As mentioned previously, one application of the present invention is to examine input strings of a data stream to search for one or more k-byte computer virus sequences. This, of course, assumes that the valid signature of multiple computer viruses are all of the same length k. Another application of the present invention is to search for multiple strings simultaneously that do not have the same length. In such application, k represents the maximum length string in CAM 21 and n represents the minimum length mask size. Thus, the width of CAM 21 is k+n bytes and n is the number of replicated entries (with masks) for the maximum length string. Search strings of length less than k, for example k−x, require that a longer mask, n+x, be applied. Also, strings of length k−x are replicated n+x times in CAM 21. Assuming that there is a minimum length string of interest, for example kmin, then x may be any value from 0 to (k−kmin).

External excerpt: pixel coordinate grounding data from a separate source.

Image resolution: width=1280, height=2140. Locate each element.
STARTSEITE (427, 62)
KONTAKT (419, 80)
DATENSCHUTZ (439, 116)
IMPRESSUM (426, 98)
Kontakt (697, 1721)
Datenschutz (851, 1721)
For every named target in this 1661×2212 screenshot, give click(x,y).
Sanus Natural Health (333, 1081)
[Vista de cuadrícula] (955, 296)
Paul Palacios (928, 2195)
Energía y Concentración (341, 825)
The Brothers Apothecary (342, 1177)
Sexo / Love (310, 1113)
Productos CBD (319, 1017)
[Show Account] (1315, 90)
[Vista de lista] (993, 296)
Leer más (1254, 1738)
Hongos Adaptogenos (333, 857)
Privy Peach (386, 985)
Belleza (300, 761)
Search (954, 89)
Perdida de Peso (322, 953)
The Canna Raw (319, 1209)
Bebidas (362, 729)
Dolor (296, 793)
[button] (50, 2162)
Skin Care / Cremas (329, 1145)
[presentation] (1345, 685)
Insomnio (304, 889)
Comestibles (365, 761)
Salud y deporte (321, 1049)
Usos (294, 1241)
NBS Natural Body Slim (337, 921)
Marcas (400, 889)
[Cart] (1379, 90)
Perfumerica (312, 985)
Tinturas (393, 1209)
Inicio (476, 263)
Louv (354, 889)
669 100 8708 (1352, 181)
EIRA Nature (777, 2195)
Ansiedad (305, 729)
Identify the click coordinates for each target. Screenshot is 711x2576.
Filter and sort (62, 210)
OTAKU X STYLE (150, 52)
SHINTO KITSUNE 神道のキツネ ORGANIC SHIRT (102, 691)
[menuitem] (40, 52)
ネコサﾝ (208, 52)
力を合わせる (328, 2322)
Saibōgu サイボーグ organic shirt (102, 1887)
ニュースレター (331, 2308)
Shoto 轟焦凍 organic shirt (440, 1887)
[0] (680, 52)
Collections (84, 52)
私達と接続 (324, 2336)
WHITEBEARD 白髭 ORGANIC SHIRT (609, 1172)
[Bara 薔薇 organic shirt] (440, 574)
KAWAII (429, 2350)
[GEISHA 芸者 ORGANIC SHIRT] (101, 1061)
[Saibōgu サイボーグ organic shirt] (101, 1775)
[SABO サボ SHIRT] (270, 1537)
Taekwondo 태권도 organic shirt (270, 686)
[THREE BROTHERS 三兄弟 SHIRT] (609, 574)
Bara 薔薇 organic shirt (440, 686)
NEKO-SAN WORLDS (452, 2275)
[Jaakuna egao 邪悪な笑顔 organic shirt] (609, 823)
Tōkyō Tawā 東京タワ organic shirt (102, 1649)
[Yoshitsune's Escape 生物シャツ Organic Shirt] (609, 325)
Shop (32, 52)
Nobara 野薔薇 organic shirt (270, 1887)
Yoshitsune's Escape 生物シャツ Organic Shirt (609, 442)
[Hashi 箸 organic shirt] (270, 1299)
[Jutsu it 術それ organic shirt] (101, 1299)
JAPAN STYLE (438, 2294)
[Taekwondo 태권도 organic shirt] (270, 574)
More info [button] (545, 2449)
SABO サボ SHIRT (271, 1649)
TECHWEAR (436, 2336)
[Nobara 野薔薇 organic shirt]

When multiple length strings are included, the number of bytes shifted between comparison operations is determined by the minimum mask length n. This also determines the maximum comparison rate that can be achieved. A shift of n+1 bytes assures that every string of interest will be captured at least once within k+n array register 22.
As has been described, the present invention provides an improved method and apparatus for performing complex pattern matching in a data stream within a computer network. The present invention can increase the performance of a CAM-based searching device when used to search for hundreds or thousands of data patterns within data streams of variable lengths. The speed increase is gained by a small increase in the width of the CAM and replication of the patterns within the CAM with a well-defined masking scheme. The increase in data rate is in direct proportion to the additional width of the CAM, assuming byte-aligned comparison operations. The cost of increasing the CAM width and replicating the search patterns is much lower than providing additional CAM modules to increase the access bandwidth for single-entry compare operations.
Although the present disclosure describes a CAM having width k+n, where k is the maximum length of the search string and n is the width of the mask, for examining a variable length data stream for anticipated data patterns of unknown start position within the data stream, multiple strings of different length, k−x bytes, with different mask widths, n+x, are also allowed, with the minimum length string, kmin, determining the maximum value of x=k−kmin. With the present invention, simultaneously searching for multiple strings of different lengths is allowed such that n+x copies of k−x byte strings are included within the CAM, with the longest string k and the shortest length mask n determining the CAM width k+n and the maximum byte shift between compares, n+1.
While the invention has been particularly shown and described with reference to a preferred embodiment, it will be understood by those skilled in the art that various changes in form and detail may be made therein without departing from the spirit and scope of the invention.